Please transcribe the entries below without omitting a single character.

____

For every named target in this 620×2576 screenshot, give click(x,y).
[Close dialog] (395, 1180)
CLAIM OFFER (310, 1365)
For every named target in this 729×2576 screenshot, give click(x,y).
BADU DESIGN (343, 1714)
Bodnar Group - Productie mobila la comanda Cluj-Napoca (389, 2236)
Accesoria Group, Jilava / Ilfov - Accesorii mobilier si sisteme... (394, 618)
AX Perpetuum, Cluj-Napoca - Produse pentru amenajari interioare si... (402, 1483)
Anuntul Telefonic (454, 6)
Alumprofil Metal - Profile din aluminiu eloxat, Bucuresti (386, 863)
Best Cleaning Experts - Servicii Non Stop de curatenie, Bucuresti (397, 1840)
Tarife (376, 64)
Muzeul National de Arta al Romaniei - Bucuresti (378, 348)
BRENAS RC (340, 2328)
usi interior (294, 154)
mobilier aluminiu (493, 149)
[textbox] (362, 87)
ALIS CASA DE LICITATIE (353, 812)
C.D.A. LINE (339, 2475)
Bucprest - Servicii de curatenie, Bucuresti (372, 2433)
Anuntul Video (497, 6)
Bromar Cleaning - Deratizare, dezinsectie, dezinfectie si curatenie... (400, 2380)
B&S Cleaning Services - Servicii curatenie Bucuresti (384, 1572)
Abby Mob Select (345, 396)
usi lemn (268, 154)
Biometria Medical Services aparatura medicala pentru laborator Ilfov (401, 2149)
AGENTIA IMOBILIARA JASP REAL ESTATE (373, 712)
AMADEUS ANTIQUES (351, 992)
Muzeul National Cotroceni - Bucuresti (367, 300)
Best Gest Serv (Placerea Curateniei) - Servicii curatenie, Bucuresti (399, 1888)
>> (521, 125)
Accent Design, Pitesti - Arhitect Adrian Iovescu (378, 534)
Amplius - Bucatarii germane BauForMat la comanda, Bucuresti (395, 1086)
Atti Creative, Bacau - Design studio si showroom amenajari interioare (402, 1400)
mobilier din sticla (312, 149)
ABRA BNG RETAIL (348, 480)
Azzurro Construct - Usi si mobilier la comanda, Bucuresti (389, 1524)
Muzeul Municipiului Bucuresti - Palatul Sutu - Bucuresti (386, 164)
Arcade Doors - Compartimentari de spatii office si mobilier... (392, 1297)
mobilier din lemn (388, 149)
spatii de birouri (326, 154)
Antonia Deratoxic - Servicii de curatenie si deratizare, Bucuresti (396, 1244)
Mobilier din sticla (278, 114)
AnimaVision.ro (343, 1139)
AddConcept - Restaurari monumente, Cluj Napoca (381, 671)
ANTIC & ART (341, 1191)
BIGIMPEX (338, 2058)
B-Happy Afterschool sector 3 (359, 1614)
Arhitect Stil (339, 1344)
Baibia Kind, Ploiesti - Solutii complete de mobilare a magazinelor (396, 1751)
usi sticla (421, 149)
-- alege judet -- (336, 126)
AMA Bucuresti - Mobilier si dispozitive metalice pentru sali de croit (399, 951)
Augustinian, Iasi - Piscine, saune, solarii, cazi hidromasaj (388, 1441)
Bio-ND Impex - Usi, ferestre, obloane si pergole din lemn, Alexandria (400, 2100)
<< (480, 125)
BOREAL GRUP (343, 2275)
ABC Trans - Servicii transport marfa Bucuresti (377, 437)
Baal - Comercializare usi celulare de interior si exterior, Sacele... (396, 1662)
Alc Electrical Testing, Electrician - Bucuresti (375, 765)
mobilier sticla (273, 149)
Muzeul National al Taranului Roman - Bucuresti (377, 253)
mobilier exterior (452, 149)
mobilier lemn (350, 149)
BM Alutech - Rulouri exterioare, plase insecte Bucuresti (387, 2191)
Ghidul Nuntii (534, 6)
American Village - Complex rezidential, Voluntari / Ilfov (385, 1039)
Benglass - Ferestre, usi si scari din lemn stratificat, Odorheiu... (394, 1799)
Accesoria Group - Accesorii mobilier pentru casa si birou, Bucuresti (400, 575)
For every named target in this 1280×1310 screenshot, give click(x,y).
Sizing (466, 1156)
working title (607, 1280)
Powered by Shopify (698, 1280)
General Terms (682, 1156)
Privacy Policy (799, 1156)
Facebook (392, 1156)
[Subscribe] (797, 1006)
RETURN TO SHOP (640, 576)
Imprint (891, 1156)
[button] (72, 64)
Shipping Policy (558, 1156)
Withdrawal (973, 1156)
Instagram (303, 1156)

____

* [ANSWER TO THE PROBLEM]
For every named target in this 620×2576 screenshot, give click(x,y).
[Close dialog] (395, 1180)
CLAIM OFFER (310, 1365)
For every named target in this 729×2576 screenshot, give click(x,y).
BADU DESIGN (343, 1714)
Bodnar Group - Productie mobila la comanda Cluj-Napoca (389, 2236)
Accesoria Group, Jilava / Ilfov - Accesorii mobilier si sisteme... (394, 618)
AX Perpetuum, Cluj-Napoca - Produse pentru amenajari interioare si... (402, 1483)
Anuntul Telefonic (454, 6)
Alumprofil Metal - Profile din aluminiu eloxat, Bucuresti (386, 863)
Best Cleaning Experts - Servicii Non Stop de curatenie, Bucuresti (397, 1840)
Tarife (376, 64)
Muzeul National de Arta al Romaniei - Bucuresti (378, 348)
BRENAS RC (340, 2328)
usi interior (294, 154)
mobilier aluminiu (493, 149)
[textbox] (362, 87)
ALIS CASA DE LICITATIE (353, 812)
C.D.A. LINE (339, 2475)
Bucprest - Servicii de curatenie, Bucuresti (372, 2433)
Anuntul Video (497, 6)
Bromar Cleaning - Deratizare, dezinsectie, dezinfectie si curatenie... (400, 2380)
B&S Cleaning Services - Servicii curatenie Bucuresti (384, 1572)
Abby Mob Select (345, 396)
usi lemn (268, 154)
Biometria Medical Services aparatura medicala pentru laborator Ilfov (401, 2149)
AGENTIA IMOBILIARA JASP REAL ESTATE (373, 712)
AMADEUS ANTIQUES (351, 992)
Muzeul National Cotroceni - Bucuresti (367, 300)
Best Gest Serv (Placerea Curateniei) - Servicii curatenie, Bucuresti (399, 1888)
>> (521, 125)
Accent Design, Pitesti - Arhitect Adrian Iovescu (378, 534)
Amplius - Bucatarii germane BauForMat la comanda, Bucuresti (395, 1086)
Atti Creative, Bacau - Design studio si showroom amenajari interioare (402, 1400)
mobilier din sticla (312, 149)
ABRA BNG RETAIL (348, 480)
Azzurro Construct - Usi si mobilier la comanda, Bucuresti (389, 1524)
Muzeul Municipiului Bucuresti - Palatul Sutu - Bucuresti (386, 164)
Arcade Doors - Compartimentari de spatii office si mobilier... (392, 1297)
mobilier din lemn (388, 149)
spatii de birouri (326, 154)
Antonia Deratoxic - Servicii de curatenie si deratizare, Bucuresti (396, 1244)
Mobilier din sticla (278, 114)
AnimaVision.ro (343, 1139)
AddConcept - Restaurari monumente, Cluj Napoca (381, 671)
ANTIC & ART (341, 1191)
BIGIMPEX (338, 2058)
B-Happy Afterschool sector 3 (359, 1614)
Arhitect Stil (339, 1344)
Baibia Kind, Ploiesti - Solutii complete de mobilare a magazinelor (396, 1751)
usi sticla (421, 149)
-- alege judet -- (336, 126)
AMA Bucuresti - Mobilier si dispozitive metalice pentru sali de croit (399, 951)
Augustinian, Iasi - Piscine, saune, solarii, cazi hidromasaj (388, 1441)
Bio-ND Impex - Usi, ferestre, obloane si pergole din lemn, Alexandria (400, 2100)
<< (480, 125)
BOREAL GRUP (343, 2275)
ABC Trans - Servicii transport marfa Bucuresti (377, 437)
Baal - Comercializare usi celulare de interior si exterior, Sacele... (396, 1662)
Alc Electrical Testing, Electrician - Bucuresti (375, 765)
mobilier sticla (273, 149)
Muzeul National al Taranului Roman - Bucuresti (377, 253)
mobilier exterior (452, 149)
mobilier lemn (350, 149)
BM Alutech - Rulouri exterioare, plase insecte Bucuresti (387, 2191)
Ghidul Nuntii (534, 6)
American Village - Complex rezidential, Voluntari / Ilfov (385, 1039)
Benglass - Ferestre, usi si scari din lemn stratificat, Odorheiu... (394, 1799)
Accesoria Group - Accesorii mobilier pentru casa si birou, Bucuresti (400, 575)
For every named target in this 1280×1310 screenshot, give click(x,y).
Sizing (466, 1156)
working title (607, 1280)
Powered by Shopify (698, 1280)
General Terms (682, 1156)
Privacy Policy (799, 1156)
Facebook (392, 1156)
[Subscribe] (797, 1006)
RETURN TO SHOP (640, 576)
Imprint (891, 1156)
[button] (72, 64)
Shipping Policy (558, 1156)
Withdrawal (973, 1156)
Instagram (303, 1156)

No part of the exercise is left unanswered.